Compile samples and install them into install_samples directory:

tar zxf cvitek_tpu_samples.tar.gz
cd cvitek_tpu_samples
mkdir build_soc
cd build_soc
cmake -G Ninja \
    -DCMAKE_BUILD_TYPE=RELEASE \
    -DCMAKE_C_FLAGS_RELEASE=-O3 \
    -DCMAKE_CXX_FLAGS_RELEASE=-O3 \
    -DCMAKE_TOOLCHAIN_FILE=$TPU_SDK_PATH/cmake/toolchain-riscv64-linux-musl-x86_64.cmake \
    -DTPU_SDK_PATH=$TPU_SDK_PATH \
    -DOPENCV_PATH=$TPU_SDK_PATH/opencv \
    -DCMAKE_INSTALL_PREFIX=../install_samples \
    ..
cmake --build . --target install

riscv 64-bit glibc platform(such as cv180x/cv181x 64-bit glibc platform)

Prepare TPU sdk:

tar zxf host-tools.tar.gz
tar zxf cvitek_tpu_sdk_cv181x_glibc_riscv64.tar.gz
export TPU_SDK_PATH=$PWD/cvitek_tpu_sdk
export PATH=$PWD/host-tools/gcc/riscv64-linux-x86_64/bin:$PATH
cd cvitek_tpu_sdk && source ./envs_tpu_sdk.sh && cd ..
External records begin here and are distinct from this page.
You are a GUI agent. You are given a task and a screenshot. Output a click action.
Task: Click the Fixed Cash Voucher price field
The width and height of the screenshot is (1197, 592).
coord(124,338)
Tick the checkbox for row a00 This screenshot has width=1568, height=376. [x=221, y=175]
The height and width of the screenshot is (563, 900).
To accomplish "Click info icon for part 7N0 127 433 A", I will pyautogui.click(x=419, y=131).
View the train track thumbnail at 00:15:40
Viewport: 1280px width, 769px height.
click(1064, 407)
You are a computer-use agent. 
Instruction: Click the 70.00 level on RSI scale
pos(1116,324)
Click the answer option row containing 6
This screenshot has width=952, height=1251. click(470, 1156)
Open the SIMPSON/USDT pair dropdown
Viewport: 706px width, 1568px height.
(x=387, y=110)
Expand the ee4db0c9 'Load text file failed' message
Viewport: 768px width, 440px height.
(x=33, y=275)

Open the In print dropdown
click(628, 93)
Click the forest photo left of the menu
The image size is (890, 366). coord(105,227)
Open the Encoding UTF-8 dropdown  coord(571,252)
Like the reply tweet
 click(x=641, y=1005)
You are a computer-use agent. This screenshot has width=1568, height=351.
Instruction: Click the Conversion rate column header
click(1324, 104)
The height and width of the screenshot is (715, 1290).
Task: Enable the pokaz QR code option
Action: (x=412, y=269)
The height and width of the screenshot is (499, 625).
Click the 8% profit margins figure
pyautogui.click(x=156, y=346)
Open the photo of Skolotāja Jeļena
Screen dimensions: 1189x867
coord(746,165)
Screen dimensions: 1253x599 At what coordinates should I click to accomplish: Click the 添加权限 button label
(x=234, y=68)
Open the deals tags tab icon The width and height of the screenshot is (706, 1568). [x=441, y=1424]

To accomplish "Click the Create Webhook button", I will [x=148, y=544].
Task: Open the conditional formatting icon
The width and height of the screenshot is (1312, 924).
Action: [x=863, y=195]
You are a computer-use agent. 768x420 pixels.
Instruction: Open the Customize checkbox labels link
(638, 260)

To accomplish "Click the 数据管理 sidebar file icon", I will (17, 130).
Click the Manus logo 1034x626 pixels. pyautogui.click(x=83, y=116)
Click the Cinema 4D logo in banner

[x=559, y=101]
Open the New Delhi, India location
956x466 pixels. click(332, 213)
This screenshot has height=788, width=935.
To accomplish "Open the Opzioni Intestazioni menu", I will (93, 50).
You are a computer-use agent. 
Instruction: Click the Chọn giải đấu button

Compile samples and install them into install_samples directory:

tar zxf cvitek_tpu_samples.tar.gz
cd cvitek_tpu_samples
mkdir build_soc
cd build_soc
cmake -G Ninja \
    -DCMAKE_BUILD_TYPE=RELEASE \
    -DCMAKE_C_FLAGS_RELEASE=-O3 \
    -DCMAKE_CXX_FLAGS_RELEASE=-O3 \
    -DCMAKE_TOOLCHAIN_FILE=$TPU_SDK_PATH/cmake/toolchain-riscv64-linux-x86_64.cmake \
    -DTPU_SDK_PATH=$TPU_SDK_PATH \
    -DOPENCV_PATH=$TPU_SDK_PATH/opencv \
    -DCMAKE_INSTALL_PREFIX=../install_samples \
    ..
cmake --build . --target install

1) Run samples in docker environment

The following files are required:

cvitek_mlir_ubuntu-18.04.tar.gz
cvimodel_samples_[cv182x|cv183x|cv181x|cv180x].tar.gz
cvitek_tpu_samples.tar.gz

Prepare TPU sdk:

tar zxf cvitek_mlir_ubuntu-18.04.tar.gz
source cvitek_mlir/cvitek_envs.sh

Compile samples and install them into install_samples directory:

tar zxf cvitek_tpu_samples.tar.gz
cd cvitek_tpu_samples
mkdir build_soc
cd build_soc
cmake -G Ninja \
   -DCMAKE_BUILD_TYPE=RELEASE \
   -DCMAKE_C_FLAGS_RELEASE=-O3 \
   -DCMAKE_CXX_FLAGS_RELEASE=-O3 \
   -DTPU_SDK_PATH=$MLIR_PATH/tpuc \
   -DCNPY_PATH=$MLIR_PATH/cnpy \
   -DOPENCV_PATH=$MLIR_PATH/opencv \
   -DCMAKE_INSTALL_PREFIX=../install_samples \
   ..
cmake --build . --target install

Run samples:

# envs
tar zxf cvimodel_samples_cv183x.tar.gz
export MODEL_PATH=$PWD/cvimodel_samples
source cvitek_mlir/cvitek_envs.sh

# get cvimodel info
cd ../install_samples
./bin/cvi_sample_model_info $MODEL_PATH/mobilenet_v2.cvimodel

Other samples are samely to the instructions of running on EVB board.